Abstract In this article, by using carbon stable isotopes, we assessed the past and present land use influences that riparian areas are subject within agricultural landscapes. Emphasis is given to the understanding of the effects of the 2012 Brazilian Forest Act on such areas. We selected five riparian areas within a highly C4 dominated agricultural landscape. Three of them had 30 meters native riparian forest buffer (NRFB) and two of them had 8 meter and no NRFB. We used three 100 meter-transects located 5, 15 and 30 meters relative to stream channel to obtain soil samples (0 - 10 cm). All riparian areas presented soil carbon isotopic signatures that are not C3 (native forests) irrespective of having or not 30 meters NRFB. Two cases presenting less than 30 meters NRFB had higher C4 derived carbon contribution. All of the other three areas that followed the 30 meters NRFB presented, to some degree, C4 derived carbon, which was attributed to C4 organic matter deposition originated from cultivated areas and, in one case, to the persistence of former exotic grasses. With the 2012 Forest Act allowing narrower buffers (< 30 meters), we expect C4 contributions to soil organic matter to remain high in riparian areas and streams within agricultural landscapes dominated by C4 plants where 30 meter NRFB is no longer required. Such contributions will likely continue to have detrimental effects on stream water quality and biota.

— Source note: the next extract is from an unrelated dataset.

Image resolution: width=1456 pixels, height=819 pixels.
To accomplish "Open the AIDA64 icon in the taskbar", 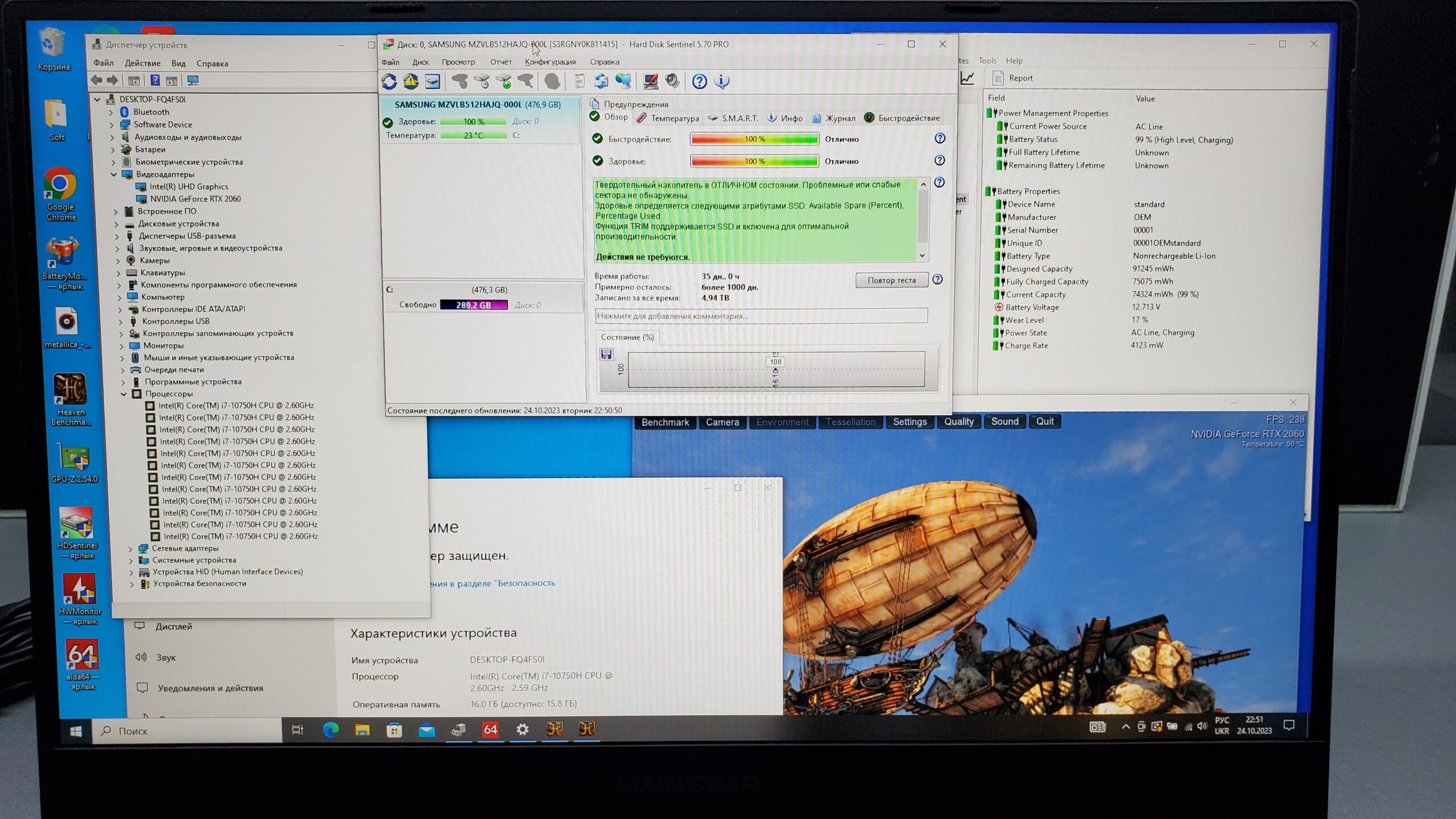I will point(490,730).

Resumo Neste artigo, ao utilizar isótopos estáveis de carbono, nós avaliamos as influências presentes e pretéritas do uso da terra a que as áreas ripárias estão sujeitas quando situadas dentro de paisagens agrícolas. Ênfase é dada ao entendimento dos efeitos do Código Florestal de 2012 em tais áreas. Nós selecionamos cinco áreas ripárias em uma paisagem agrícola altamente dominada por plantas C4. Três delas apresentam faixa ripária de floresta nativa (FRFN) de 30 metros de largura e as outras duas apresentam FRFN de 8 e 0 m (i.e. sem FRFN). Nós utilizamos três transectos de 100 metros localizados a 5, 15 e 30 metros de distância do canal fluvial para obter amostras de solo (0 - 10 cm). Todas as áreas ripárias apresentaram assinaturas isotópicas do carbono do solo que não são C3 (floresta nativa) independentemente de apresentarem ou não FRFN de 30 metros. Os dois casos em que FRFN era menor que 30 m apresentaram maior contribuição de carbono oriundo de plantas C4. Todas as outras três áreas com FRFN de 30 m também apresentaram, em algum grau, carbono oriundo de plantas C4. Todas as outras três áreas com FRFN de 30 m também apresentaram, em algum grau, carbono oriundo de plantas C4 que foi atribuído è deposição de matéria orgânica de plantas C4 originada das áreas cultivadas e, em um caso, è persistência de gramíneas exóticas pré-existentes. Com o Código Florestal de 2012 permitindo FRFN mais estreitas (< 30 metros), nós esperamos que a contribuição de plantas C4 para a matéria orgânica permaneça alta em áreas ripárias e rios dentro de paisagens agrícolas dominadas por plantas C4 onde a FRFN de 30 m não é mais uma obrigação. Tais contribuições irão, provavelmente, continuar a ter efeitos prejudiciais è qualidade de água dos rios e à sua biota.